Popular social media travel guides and food blogs such as Eater and Insider have paid a visit to Hominy Grill. Insider compiled a video interview with Chef Stehling himself, as well as footage of the mouthwatering "Charleston Nasty Biscuit."

On April 8, 2019, Hominy Grill announced via their Instagram account that they would be closing for good on April 28, just twenty days after the posting. Although there was speculation about trouble due to rent costs and employee scarcity, in subsequent interviews Stehling has commented that he is simply "ready for a break" and would like to be "open to new experiences." He also commented that he is looking forward to spending more time with his family and exploring new ventures in the coming months. When asked what the restaurants legacy ought to be, Stehling commented that the restaurant was opened as "an ideal - a blend of culture, food, and a welcoming setting where people would feel at home."

On April 28, 2019, the last day of service for Hominy Grill, the long lines of mourning fans gathered to wait over an hour to have one last meal from Chef Stehling's kitchen. Local fans who dined on that day, as well as tourists who have fond memories of their meals at the restaurant, paid tribute by posting photos with heartfelt captions on social media, mourning the loss on both Twitter and Instagram.

Food & Wine has gathered some of Stehling's best recipes for those who want to recreate the classic, comforting flavors of Hominy Grill at home. They have also compiled some archival photographs of everything from Stehling and the earliest days of the restaurant to more recent snapshots commemorating the atmosphere and the delicious cuisine.

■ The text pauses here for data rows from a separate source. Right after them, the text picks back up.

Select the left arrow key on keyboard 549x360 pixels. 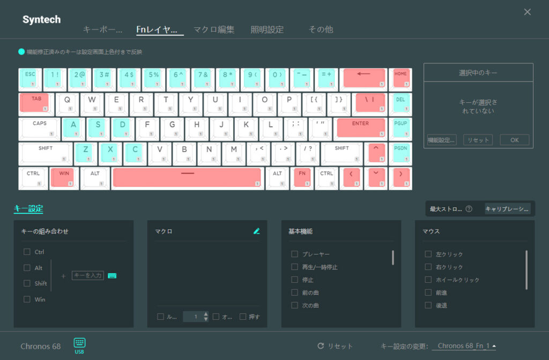pyautogui.click(x=351, y=178)
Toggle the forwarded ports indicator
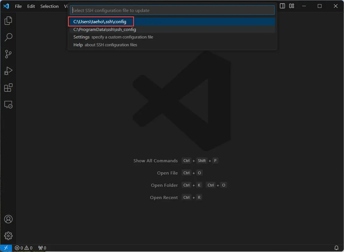Screen dimensions: 344x252 point(42,248)
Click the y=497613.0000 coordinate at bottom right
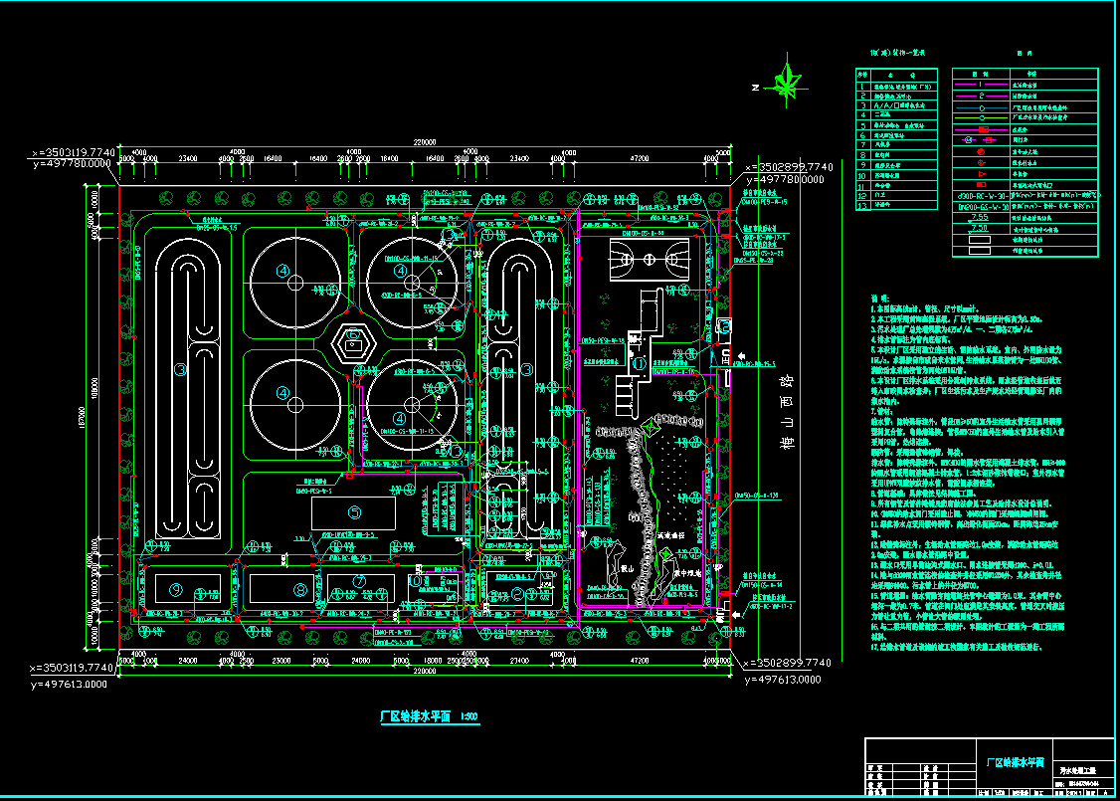 (783, 680)
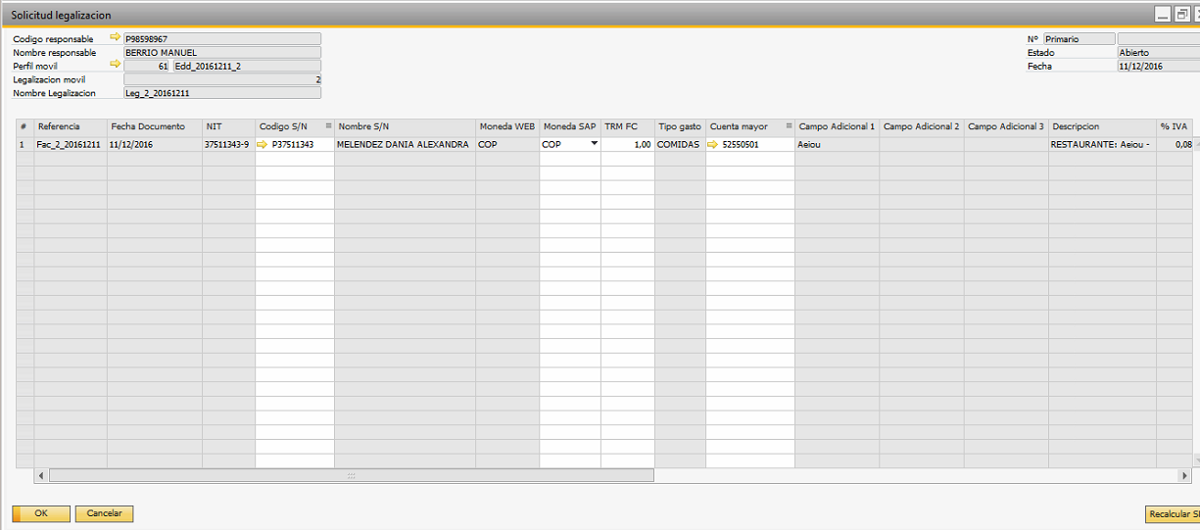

The huge mural that is painted on the street-facing side of the restaurant's facade is an iconic view in the city. Showcasing a blonde-haired waitress in old-fashioned garb holding a steaming bowl of grits, the mural aptly bears the slogan "grits are good for you," in a style that emulates World War II era propaganda.

Many loyal customers are wondering what will become of it. According to Chef Stehling, who will remain owner of the property, deciding whether to leave it, paint over it or commission a new mural will lie with whoever takes over the lease. David Boatwright, a Charleston-based artist who painted the mural back in 2003, speculates that the new tenant will want something different in its place. Both agree that the commercial appeal is undeniable, but Boatwright hopes that the original mural will be uncovered years from now.